Ma è difficile credere che la ministra avrebbe avuto difficoltà, la sera stessa del fattaccio, a fare una telefonatina e a farsi ospitare in prima serata sul primo canale del servizio radiotelevisivo pubblico. O anche semplicemente a convocare una conferenza stampa e a poter esporre, in modo del tutto indisturbato, il proprio pensiero. Certo, non l’ha fatto: e questo è sicuramente un gesto di eleganza istituzionale di cui le va dato atto; altri – in questi tempi bui – avrebbero fatto diversamente. Ma la possibilità comunque resta, ed è evidentemente una possibilità che non le sarebbe stata offerta se non fosse stata al governo.

Il punto è che la democrazia non è quel sistema in cui va garantito alla maggioranza di poter parlare; tutt’altro: è quel sistema in cui deve essere garantito alla minoranza. Che una minoranza alzi la voce più dell’altra parte così da impedirle di parlare in una data occasione – posto che quest’altra parte avrà a disposizione altri e ben più potenti canali preclusi invece ai contestatori – è forse, sì, un episodio grave, ma del tutto fisiologico nella dialettica democratica. Patologico sarebbe se non accadesse; o se accadesse il contrario, come purtroppo pure spesso accade, magari con modalità più politiche (leggi: più da privilegiati).

Spiace dirlo, ma di nuovo la parte politica al governo mostra una certa difficoltà a reggere la fisiologia della dialettica democratica, forse per inesperienza, o forse per quel collegamento genetico con una tradizione politica che ha sempre espressamente rigettato i valori democratici. Ma si può ragionevolmente confidare – o almeno sperare – che impareranno.

In fondo, la comprensione della democrazia è questione di maturità. Da piccoli, quando si giocava con gli amici e si doveva decidere qualcosa, ci si contava: «È la democrazia: comandiamo noi, che siamo di più». Ma poi crescendo si capisce che l’autentica democrazia non è quella in cui comanda chi è in di più – questa si chiama tirannia della maggioranza, che sempre tirannia è – ma quella in cui son tutelati quelli che sono di meno.
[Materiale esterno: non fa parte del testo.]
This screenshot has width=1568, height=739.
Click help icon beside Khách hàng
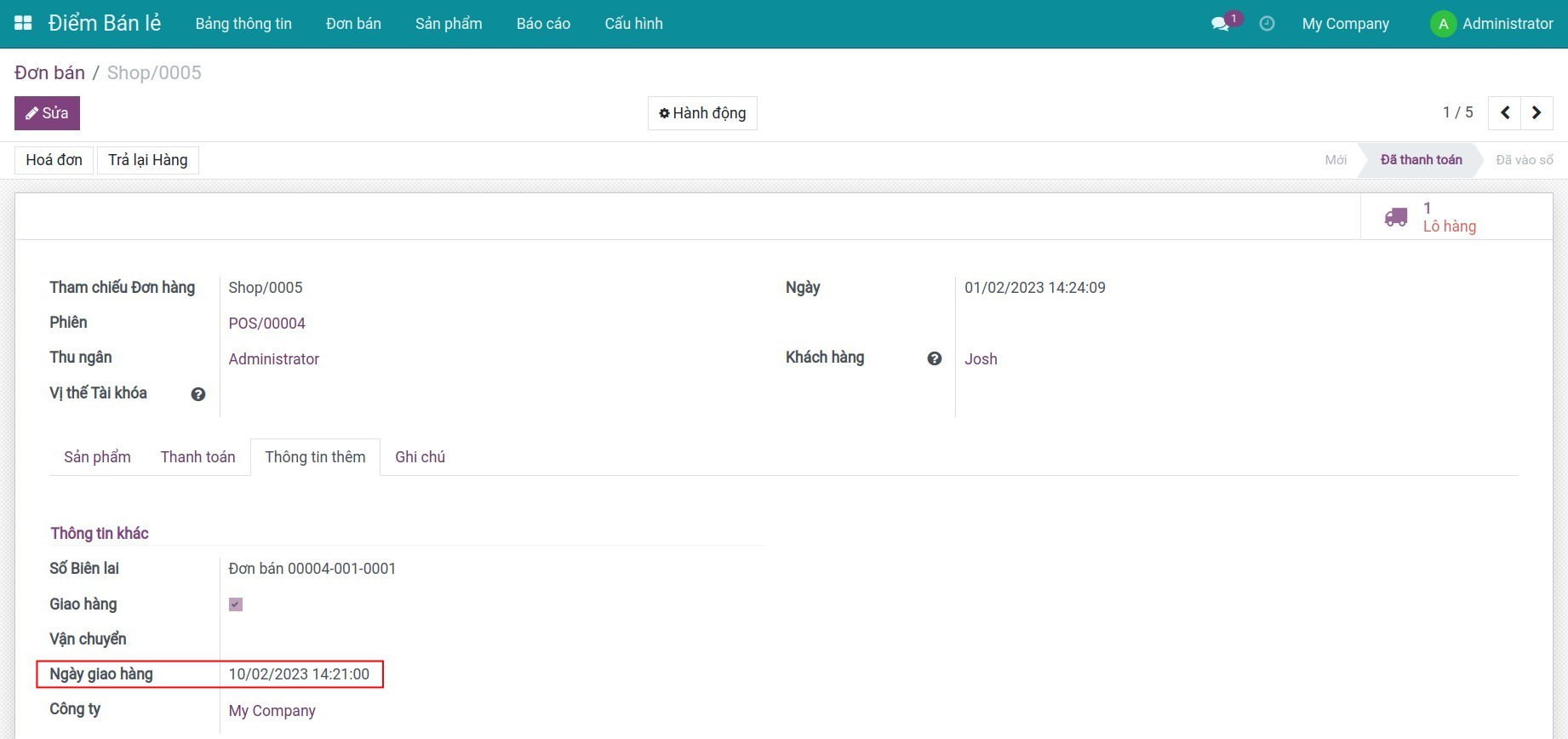(935, 358)
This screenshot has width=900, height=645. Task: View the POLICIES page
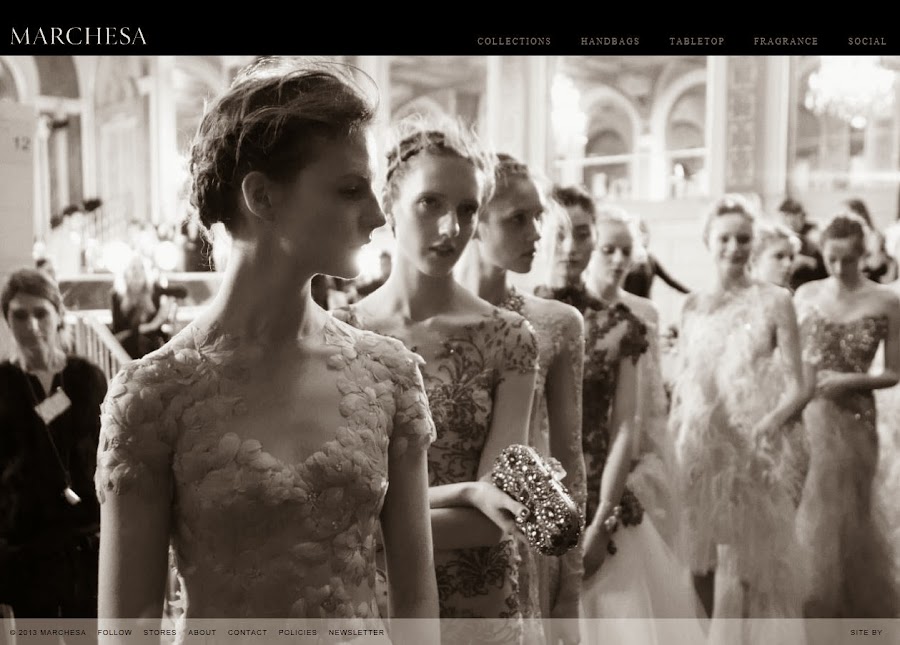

In altri termini, non è per permettere a chi sta al potere di parlare liberamente che la democrazia è stata inventata. C’erano già altri e ben collaudati schemi, per questo. È invece per garantire che possa farsi sentire forte la voce di chi non è al potere che esiste la democrazia, questo «fragile vascello» che «porta in sé la speranza dell’umanità»: «la sola via per cui passano le energie progressive della storia umana», come scriveva Maritain (J. Maritain, Man and the State, 1951).

È un gioco scomodo, insomma. Sia per chi sta nella minoranza, naturalmente, sia per chi arriva al governo, soprattutto dopo lunghi anni di opposizione, e che al governo scopre come non sia sempre lecito impiegare gli strumenti di lotta politica che poteva usare in precedenza, ora a disposizione dell’altra parte.

Perché a chi occupa la posizione istituzionalmente più forte e garantita sono imposte regole di fair play maggiore.